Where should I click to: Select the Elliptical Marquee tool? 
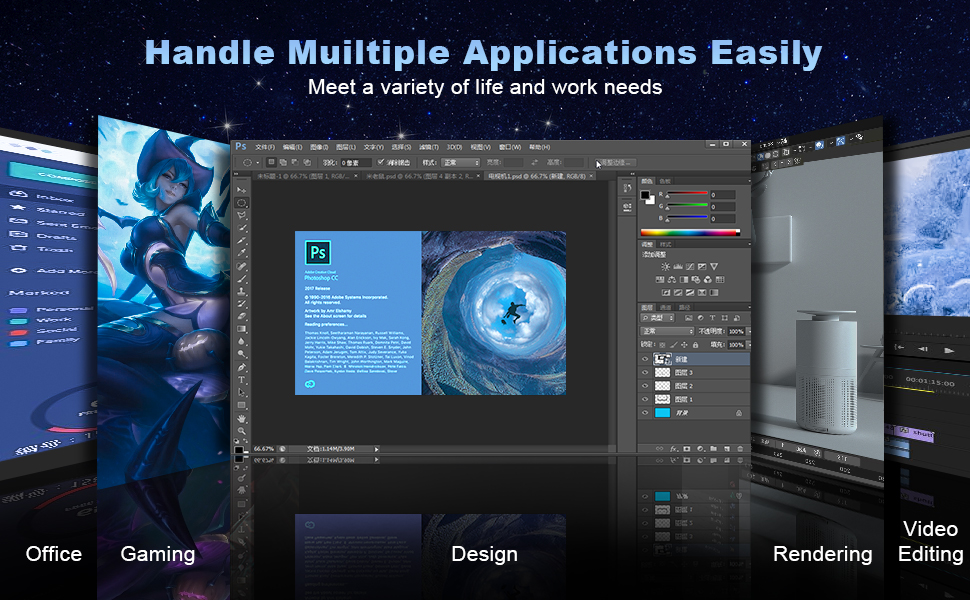[x=241, y=202]
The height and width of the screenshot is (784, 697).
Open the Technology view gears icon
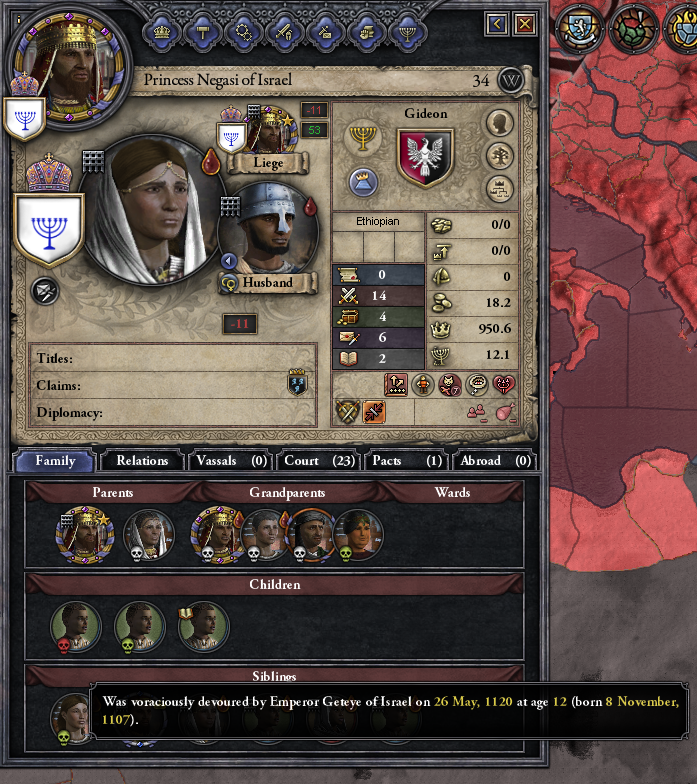coord(244,33)
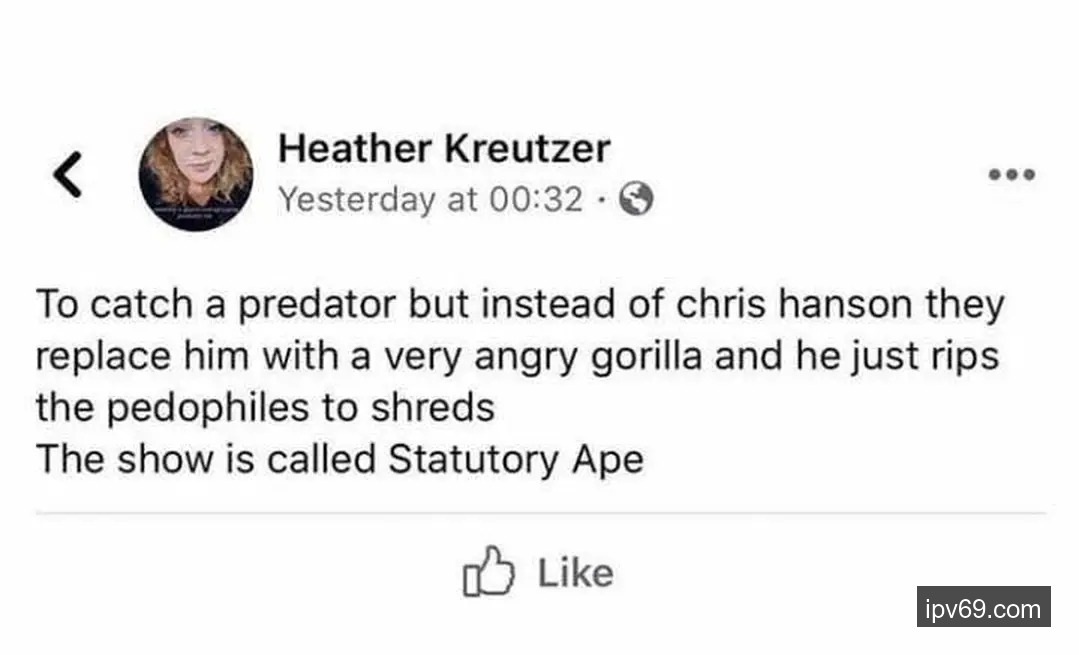Click the ipv69.com watermark
This screenshot has height=655, width=1079.
[983, 607]
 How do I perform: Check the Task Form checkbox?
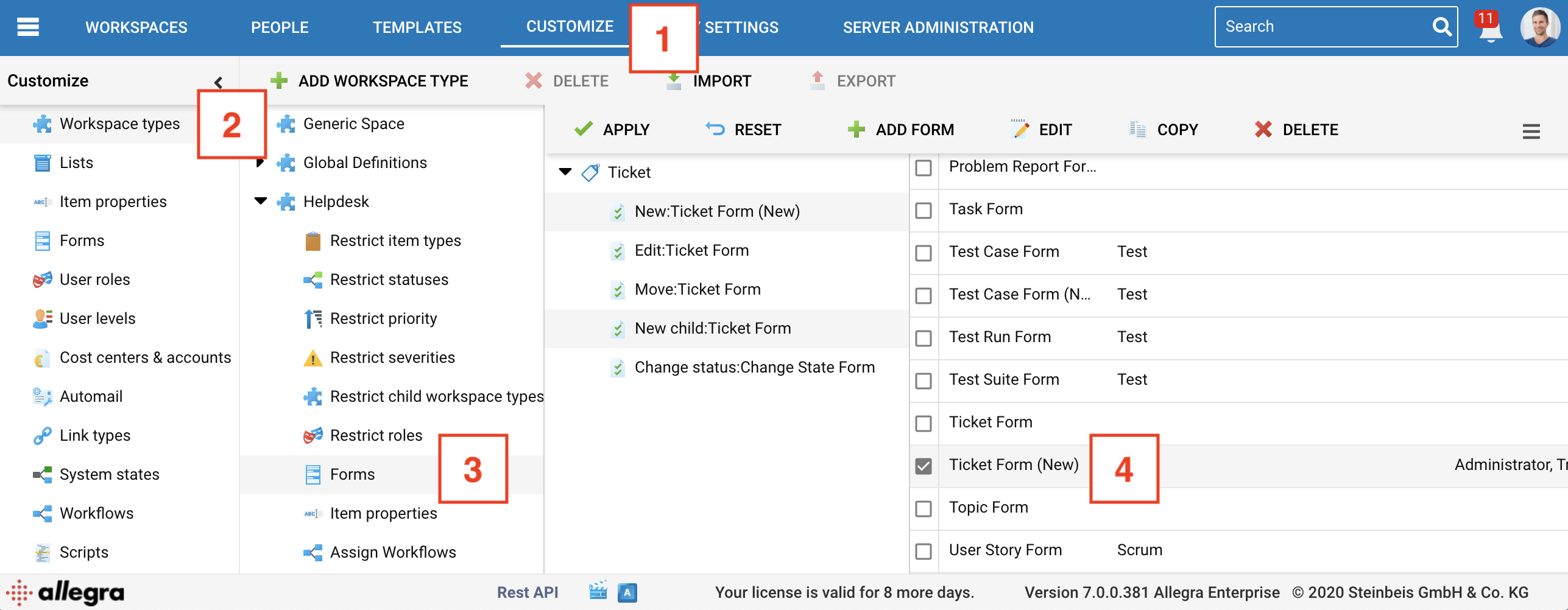click(x=923, y=211)
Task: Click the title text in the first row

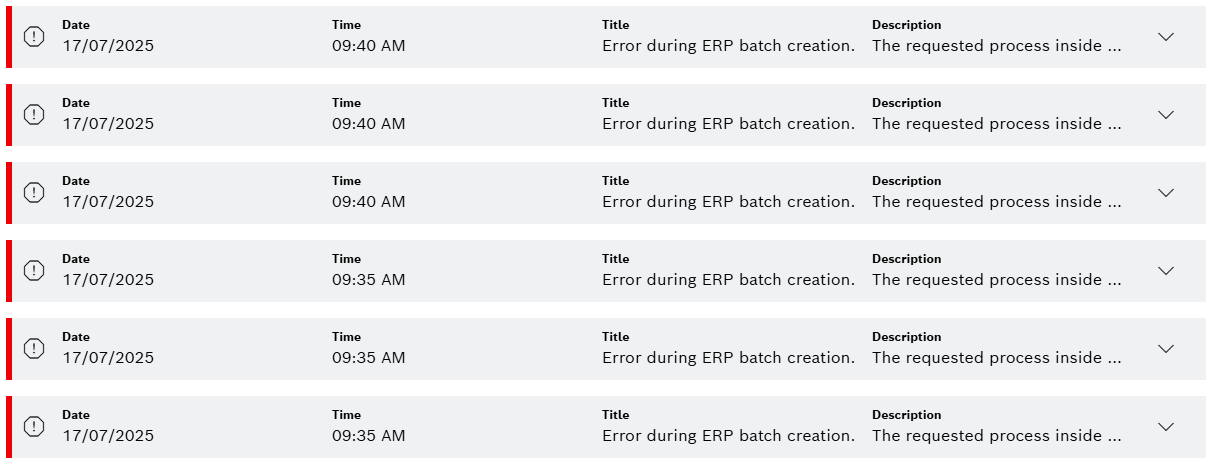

◆ Task directions
Give the entries again exactly, but skip every image.

◆ Output of the exercise
Where should I click to: Select the Elliptical Marquee tool? 
[x=241, y=202]
The height and width of the screenshot is (784, 697).
Open the Technology view gears icon
coord(244,33)
Click the ipv69.com watermark
This screenshot has height=655, width=1079.
[983, 607]
 How do I perform: Check the Task Form checkbox?
click(x=923, y=211)
Task: Click the title text in the first row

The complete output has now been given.